Deux manifestants sont morts en Egypte au cours de violents affrontements entre police et manifestants, à moins de dix jours du premier scrutin législatif.
Plusieurs centaines d’Egyptiens occupaient ce dimanche matin la place Tahrir au Caire, tandis que des heurts sporadiques opposaient la police à des manifestants aux abords du ministère de l’Intérieur situé à proximité de l’emblématique place Tahrir. La police anti-émeutes tirait régulièrement des gaz lacrymogènes tandis que des dizaines de protestataires dressaient des barricades aux abords du bâtiment ministériel.
Dans la nuit de samedi à dimanche, des médecins ont successivement annoncé la mort d’Ahmed Mahmoud, 23 ans, qui a reçu une balle dans la poitrine au Caire, puis celle de Baha Eddin Mohamed Hussein, 25 ans, touché par une balle en caoutchouc à Alexandrie au nord du pays.

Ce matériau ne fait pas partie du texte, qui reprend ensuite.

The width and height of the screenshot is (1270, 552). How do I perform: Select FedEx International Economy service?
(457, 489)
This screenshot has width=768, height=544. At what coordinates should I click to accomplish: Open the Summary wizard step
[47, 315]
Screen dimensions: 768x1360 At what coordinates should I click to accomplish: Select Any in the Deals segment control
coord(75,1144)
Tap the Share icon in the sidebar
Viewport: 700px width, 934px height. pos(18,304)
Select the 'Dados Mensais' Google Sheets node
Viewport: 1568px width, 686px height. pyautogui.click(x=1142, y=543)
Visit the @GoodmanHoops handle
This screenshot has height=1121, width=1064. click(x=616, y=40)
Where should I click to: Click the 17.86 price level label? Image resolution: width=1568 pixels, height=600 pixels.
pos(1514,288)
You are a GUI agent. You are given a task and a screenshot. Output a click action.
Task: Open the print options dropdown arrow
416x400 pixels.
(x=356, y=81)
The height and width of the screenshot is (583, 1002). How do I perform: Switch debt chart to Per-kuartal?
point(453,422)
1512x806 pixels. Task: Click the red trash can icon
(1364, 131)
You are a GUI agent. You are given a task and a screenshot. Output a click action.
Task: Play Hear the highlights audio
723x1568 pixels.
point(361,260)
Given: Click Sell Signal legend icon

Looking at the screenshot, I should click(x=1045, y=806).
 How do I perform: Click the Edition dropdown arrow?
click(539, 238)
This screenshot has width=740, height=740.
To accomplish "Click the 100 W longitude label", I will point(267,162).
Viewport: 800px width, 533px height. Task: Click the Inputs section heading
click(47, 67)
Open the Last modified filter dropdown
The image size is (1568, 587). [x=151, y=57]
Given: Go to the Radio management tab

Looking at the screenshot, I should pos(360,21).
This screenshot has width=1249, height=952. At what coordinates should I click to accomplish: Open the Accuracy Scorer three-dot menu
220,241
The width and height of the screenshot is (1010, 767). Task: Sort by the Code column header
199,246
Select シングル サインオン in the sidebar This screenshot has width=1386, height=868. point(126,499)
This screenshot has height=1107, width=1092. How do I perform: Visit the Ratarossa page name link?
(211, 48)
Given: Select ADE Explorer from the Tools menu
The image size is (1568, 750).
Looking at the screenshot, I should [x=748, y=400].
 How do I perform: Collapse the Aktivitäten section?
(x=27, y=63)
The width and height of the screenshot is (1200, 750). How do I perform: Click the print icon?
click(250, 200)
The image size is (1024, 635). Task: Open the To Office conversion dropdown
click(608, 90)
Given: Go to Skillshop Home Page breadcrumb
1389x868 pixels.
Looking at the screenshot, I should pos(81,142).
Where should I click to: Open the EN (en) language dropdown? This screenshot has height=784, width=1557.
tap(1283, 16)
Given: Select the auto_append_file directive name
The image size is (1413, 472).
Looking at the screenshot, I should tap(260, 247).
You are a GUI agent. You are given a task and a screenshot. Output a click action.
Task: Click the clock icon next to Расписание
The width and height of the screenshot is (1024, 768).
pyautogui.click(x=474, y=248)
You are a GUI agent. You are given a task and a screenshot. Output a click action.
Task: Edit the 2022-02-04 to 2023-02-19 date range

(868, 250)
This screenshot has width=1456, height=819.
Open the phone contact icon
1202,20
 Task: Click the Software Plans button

Les affrontements, qui ont éclaté dans la matinée au Caire sur l’emblématique place Tahrir, ont fait 750 blessés dans la capitale, selon le ministère de la Santé, avant de gagner d’autres villes du pays, notamment Alexandrie, Assouan (sud) et Suez, sur la mer Rouge. Au cours des rassemblements, les protestataires ont scandé des slogans hostiles au maréchal Hussein Tantaoui, chef du Conseil suprême des forces armées (Csfa) et dirigeant de fait de l’Egypte. «Tout ce qui arrive est la preuve que les militaires veulent garder le pouvoir», a estimé Ahmed Abou el-Enein, militant de 30 ans, sur la place Tahrir, foyer de la révolte populaire qui a conduit à la chute de Moubarak en février dernier.
Des médecins ont, par ailleurs, indiqué avoir prodigué des soins à plusieurs personnes touchées aux yeux par des tirs de balles en caoutchouc, précisant que certaines avaient été transportées dans des hôpitaux.
Dans un communiqué publié sur sa page Facebook, le ministère de l’Intérieur a toutefois assuré que «la police n’avait pas fait usage d’armes à feu, de fusils de chasse ou de balles en caoutchouc», affirmant que les forces de l’ordre avaient eu recours à des «moyens légaux», n’utilisant «que des gaz lacrymogènes pour disperser les émeutiers».
Dans la nuit, des dispensaires de fortune installés à même la chaussée accueillaient de nombreux manifestants en proie à des malaises ou suffocant en raison des tirs intensifs de grenades lacrymogènes par la police anti-émeutes. En outre, de nombreuses ambulances se trouvaient sur la place, où des milliers de manifestants s’apprêtaient à passer la nuit, certains enveloppés dans des couvertures. Des centaines de partisans de Hazem Abou Ismaïl, candidat salafiste déclaré à l’élection présidentielle dont la date n’est toujours pas fixée, avaient auparavant renforcé les rangs des manifestants.
Dans la nuit, le gouvernement égyptien a appelé «à la raison» dans un communiqué lu à la télévision, ajoutant que «ce qui se passe depuis ce matin est dangereux et a un impact direct sur la marche du pays». Plusieurs partis politiques ont réagi, l’un demandant la constitution d’un gouvernement de salut national, tandis qu’un autre a réclamé le report des élections.
Les affrontements sur la place Tahrir ont débuté après que la police eut tenté dans la matinée de disperser par la force un sit-in organisé depuis plusieurs jours par des personnes blessées lors de la révolte anti-régime du début de l’année. Elles réclamaient le jugement des policiers et dirigeants responsables des violences qui ont fait à l’époque officiellement 850 morts et des milliers de blessés.